Records for the task
╔══

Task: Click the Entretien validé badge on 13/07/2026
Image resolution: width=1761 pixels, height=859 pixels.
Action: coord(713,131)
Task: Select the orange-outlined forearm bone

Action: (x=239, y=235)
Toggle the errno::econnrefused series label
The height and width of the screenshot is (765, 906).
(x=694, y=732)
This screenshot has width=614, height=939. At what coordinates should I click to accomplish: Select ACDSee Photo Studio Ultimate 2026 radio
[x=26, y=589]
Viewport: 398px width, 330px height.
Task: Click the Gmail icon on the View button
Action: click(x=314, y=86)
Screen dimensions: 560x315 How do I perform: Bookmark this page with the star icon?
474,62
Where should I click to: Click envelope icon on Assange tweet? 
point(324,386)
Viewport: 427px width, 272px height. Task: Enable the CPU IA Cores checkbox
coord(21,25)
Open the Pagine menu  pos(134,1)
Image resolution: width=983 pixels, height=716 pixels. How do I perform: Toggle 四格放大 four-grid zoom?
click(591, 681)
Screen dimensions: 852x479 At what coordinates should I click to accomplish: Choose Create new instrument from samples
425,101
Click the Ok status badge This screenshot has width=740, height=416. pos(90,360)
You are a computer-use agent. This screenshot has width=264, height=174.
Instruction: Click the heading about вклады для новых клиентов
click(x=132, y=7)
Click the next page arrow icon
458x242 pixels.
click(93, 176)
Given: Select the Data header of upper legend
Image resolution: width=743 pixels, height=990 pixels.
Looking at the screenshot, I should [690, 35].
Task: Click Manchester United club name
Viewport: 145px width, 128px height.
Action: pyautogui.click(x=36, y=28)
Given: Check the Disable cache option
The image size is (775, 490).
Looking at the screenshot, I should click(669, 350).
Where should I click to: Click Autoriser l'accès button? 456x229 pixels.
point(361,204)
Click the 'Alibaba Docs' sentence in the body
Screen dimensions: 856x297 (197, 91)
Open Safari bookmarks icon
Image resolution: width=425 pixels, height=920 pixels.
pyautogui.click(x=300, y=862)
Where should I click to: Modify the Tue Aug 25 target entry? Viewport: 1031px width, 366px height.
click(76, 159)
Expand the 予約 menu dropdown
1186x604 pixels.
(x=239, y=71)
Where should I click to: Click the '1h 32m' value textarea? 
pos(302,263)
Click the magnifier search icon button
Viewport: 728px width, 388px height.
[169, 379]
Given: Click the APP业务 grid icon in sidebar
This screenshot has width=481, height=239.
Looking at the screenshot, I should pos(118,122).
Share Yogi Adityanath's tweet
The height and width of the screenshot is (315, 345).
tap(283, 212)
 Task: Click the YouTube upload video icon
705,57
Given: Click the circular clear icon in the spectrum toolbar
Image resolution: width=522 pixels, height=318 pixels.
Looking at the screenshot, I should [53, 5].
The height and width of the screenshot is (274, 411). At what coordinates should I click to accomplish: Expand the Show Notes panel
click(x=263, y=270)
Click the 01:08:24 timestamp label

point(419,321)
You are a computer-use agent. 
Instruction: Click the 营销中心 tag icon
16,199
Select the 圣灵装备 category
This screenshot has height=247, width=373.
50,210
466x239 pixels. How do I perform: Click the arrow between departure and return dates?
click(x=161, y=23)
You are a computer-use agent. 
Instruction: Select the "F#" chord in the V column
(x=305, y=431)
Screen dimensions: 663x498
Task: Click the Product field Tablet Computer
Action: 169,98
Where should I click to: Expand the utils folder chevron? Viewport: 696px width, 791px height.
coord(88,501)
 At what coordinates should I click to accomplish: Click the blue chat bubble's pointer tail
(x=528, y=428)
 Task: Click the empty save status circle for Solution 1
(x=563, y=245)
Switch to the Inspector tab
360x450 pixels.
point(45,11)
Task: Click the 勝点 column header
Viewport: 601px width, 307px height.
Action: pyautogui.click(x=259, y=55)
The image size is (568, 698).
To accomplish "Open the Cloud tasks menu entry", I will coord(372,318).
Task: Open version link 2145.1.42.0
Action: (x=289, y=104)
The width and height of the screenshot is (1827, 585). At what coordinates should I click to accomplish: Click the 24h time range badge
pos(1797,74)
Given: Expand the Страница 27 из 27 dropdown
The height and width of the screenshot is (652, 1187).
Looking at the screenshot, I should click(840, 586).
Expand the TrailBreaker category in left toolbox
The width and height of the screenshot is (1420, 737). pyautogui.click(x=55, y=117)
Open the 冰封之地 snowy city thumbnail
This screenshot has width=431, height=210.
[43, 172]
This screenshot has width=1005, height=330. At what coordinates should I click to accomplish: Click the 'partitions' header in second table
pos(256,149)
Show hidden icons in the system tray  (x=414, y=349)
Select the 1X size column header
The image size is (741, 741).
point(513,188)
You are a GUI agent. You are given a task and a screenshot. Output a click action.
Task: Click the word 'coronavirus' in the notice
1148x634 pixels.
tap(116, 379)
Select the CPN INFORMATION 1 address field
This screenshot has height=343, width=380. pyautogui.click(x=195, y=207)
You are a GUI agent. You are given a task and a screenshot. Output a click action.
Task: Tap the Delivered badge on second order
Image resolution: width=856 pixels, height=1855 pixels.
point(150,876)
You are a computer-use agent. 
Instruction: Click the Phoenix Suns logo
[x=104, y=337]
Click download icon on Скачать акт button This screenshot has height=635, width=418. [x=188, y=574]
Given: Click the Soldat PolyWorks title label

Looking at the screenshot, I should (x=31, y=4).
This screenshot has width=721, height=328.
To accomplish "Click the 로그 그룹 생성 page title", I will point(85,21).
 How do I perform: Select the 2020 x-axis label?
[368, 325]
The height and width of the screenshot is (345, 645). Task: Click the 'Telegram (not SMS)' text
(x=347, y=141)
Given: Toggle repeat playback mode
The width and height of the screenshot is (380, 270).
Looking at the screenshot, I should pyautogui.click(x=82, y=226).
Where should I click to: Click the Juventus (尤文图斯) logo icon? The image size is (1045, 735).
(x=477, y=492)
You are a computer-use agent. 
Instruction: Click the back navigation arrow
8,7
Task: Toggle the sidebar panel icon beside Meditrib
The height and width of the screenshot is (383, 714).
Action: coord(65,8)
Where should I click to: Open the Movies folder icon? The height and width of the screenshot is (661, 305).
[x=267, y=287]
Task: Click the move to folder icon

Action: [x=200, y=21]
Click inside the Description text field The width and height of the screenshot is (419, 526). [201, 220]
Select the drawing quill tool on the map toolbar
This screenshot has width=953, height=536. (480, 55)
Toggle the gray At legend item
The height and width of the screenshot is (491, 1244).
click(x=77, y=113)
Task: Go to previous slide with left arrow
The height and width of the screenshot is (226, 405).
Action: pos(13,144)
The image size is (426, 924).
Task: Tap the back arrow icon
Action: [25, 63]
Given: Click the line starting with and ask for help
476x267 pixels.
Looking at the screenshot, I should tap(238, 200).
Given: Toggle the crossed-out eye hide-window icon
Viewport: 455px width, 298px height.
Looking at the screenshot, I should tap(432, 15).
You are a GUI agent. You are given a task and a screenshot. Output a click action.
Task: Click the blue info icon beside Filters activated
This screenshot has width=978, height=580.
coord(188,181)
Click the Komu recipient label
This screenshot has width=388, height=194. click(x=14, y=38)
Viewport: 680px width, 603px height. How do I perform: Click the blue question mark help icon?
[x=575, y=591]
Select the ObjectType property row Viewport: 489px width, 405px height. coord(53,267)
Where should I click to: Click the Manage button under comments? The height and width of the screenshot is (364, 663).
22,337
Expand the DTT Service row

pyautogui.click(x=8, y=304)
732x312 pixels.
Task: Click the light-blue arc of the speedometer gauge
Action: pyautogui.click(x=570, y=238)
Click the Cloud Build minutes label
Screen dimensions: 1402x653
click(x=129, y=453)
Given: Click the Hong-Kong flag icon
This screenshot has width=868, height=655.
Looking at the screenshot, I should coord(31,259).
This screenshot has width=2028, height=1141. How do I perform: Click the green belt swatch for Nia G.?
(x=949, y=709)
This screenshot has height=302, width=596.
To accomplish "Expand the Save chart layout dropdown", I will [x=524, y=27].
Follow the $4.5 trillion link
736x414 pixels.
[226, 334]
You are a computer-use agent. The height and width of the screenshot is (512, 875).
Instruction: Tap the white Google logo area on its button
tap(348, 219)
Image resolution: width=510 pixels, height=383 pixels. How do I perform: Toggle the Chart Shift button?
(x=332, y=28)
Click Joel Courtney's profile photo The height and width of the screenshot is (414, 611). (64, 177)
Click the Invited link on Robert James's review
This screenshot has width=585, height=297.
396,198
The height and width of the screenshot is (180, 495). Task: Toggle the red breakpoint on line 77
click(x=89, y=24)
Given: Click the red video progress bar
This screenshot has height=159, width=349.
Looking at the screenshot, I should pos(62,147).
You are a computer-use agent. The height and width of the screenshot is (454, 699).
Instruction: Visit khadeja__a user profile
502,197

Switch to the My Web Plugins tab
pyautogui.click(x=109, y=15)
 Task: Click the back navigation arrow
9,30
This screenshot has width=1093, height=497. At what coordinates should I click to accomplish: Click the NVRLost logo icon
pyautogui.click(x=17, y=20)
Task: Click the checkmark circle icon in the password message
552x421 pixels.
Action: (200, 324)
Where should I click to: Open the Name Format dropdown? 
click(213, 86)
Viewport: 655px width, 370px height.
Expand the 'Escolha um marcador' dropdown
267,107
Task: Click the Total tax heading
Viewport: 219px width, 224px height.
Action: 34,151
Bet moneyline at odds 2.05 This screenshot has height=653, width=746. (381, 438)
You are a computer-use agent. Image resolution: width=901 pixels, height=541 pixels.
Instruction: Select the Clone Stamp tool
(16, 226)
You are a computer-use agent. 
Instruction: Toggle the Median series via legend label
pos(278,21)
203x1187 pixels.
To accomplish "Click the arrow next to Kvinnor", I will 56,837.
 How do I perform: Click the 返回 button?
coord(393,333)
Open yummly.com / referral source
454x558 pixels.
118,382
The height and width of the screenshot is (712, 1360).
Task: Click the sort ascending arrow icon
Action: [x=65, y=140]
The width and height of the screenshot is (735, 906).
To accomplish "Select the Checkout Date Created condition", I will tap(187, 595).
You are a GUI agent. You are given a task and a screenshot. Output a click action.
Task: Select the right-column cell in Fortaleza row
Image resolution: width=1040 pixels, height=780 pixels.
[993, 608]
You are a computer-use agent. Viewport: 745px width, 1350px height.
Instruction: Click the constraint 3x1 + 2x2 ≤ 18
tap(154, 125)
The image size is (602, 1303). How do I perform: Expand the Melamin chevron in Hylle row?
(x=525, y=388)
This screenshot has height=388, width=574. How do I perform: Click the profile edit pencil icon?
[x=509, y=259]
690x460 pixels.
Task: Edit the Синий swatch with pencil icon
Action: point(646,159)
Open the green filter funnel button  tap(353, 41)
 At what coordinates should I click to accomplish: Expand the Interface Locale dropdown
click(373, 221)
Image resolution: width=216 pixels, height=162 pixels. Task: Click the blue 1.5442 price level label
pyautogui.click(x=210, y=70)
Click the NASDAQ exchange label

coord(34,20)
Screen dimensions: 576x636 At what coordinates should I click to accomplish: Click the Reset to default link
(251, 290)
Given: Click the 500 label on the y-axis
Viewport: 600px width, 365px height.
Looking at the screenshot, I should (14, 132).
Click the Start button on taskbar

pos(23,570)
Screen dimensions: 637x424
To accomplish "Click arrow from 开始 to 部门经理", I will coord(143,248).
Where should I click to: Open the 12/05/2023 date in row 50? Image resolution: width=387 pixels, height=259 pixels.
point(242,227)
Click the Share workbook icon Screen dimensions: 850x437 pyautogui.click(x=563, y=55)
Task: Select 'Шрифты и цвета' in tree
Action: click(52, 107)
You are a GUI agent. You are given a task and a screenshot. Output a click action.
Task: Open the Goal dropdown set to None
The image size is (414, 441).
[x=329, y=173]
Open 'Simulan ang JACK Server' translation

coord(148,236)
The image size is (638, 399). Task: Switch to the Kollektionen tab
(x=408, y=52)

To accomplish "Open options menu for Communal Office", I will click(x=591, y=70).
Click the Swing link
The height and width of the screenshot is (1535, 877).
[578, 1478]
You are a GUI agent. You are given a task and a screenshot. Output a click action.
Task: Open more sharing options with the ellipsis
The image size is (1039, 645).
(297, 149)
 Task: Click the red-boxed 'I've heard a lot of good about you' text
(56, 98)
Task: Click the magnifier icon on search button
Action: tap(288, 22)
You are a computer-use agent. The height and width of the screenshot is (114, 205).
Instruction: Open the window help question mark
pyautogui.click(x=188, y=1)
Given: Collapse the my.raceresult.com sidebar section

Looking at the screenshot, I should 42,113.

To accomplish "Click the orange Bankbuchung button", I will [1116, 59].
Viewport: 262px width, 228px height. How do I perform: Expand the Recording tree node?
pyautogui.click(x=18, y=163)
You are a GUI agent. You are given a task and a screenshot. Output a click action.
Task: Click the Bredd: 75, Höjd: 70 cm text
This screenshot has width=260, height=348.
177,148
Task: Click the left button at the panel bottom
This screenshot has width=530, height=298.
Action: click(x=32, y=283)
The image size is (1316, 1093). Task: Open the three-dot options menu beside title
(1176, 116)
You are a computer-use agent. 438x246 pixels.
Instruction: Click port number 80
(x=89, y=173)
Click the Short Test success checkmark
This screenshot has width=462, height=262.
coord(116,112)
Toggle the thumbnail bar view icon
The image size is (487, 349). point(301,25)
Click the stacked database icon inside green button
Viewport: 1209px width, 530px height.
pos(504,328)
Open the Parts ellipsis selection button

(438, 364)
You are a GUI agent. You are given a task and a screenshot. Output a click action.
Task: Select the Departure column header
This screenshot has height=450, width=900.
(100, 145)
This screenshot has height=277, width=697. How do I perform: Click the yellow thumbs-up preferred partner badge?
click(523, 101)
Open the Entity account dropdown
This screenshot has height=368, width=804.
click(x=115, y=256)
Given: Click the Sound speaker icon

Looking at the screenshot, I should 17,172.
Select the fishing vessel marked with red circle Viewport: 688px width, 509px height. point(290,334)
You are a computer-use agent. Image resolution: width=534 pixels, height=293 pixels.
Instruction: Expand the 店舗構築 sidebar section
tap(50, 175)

╚══

What to produce
Lines from the one holding "This screenshot has width=530, height=298." to the last line of the records: return these exactly, and only these.

Output for this task
This screenshot has width=530, height=298.
Action: click(x=32, y=283)
The image size is (1316, 1093). Task: Open the three-dot options menu beside title
(1176, 116)
You are a computer-use agent. 438x246 pixels.
Instruction: Click port number 80
(x=89, y=173)
Click the Short Test success checkmark
This screenshot has width=462, height=262.
coord(116,112)
Toggle the thumbnail bar view icon
The image size is (487, 349). point(301,25)
Click the stacked database icon inside green button
Viewport: 1209px width, 530px height.
pos(504,328)
Open the Parts ellipsis selection button

(438, 364)
You are a GUI agent. You are given a task and a screenshot. Output a click action.
Task: Select the Departure column header
This screenshot has height=450, width=900.
(100, 145)
This screenshot has height=277, width=697. How do I perform: Click the yellow thumbs-up preferred partner badge?
click(523, 101)
Open the Entity account dropdown
This screenshot has height=368, width=804.
click(x=115, y=256)
Given: Click the Sound speaker icon

Looking at the screenshot, I should 17,172.
Select the fishing vessel marked with red circle Viewport: 688px width, 509px height. point(290,334)
You are a computer-use agent. Image resolution: width=534 pixels, height=293 pixels.
Instruction: Expand the 店舗構築 sidebar section
tap(50, 175)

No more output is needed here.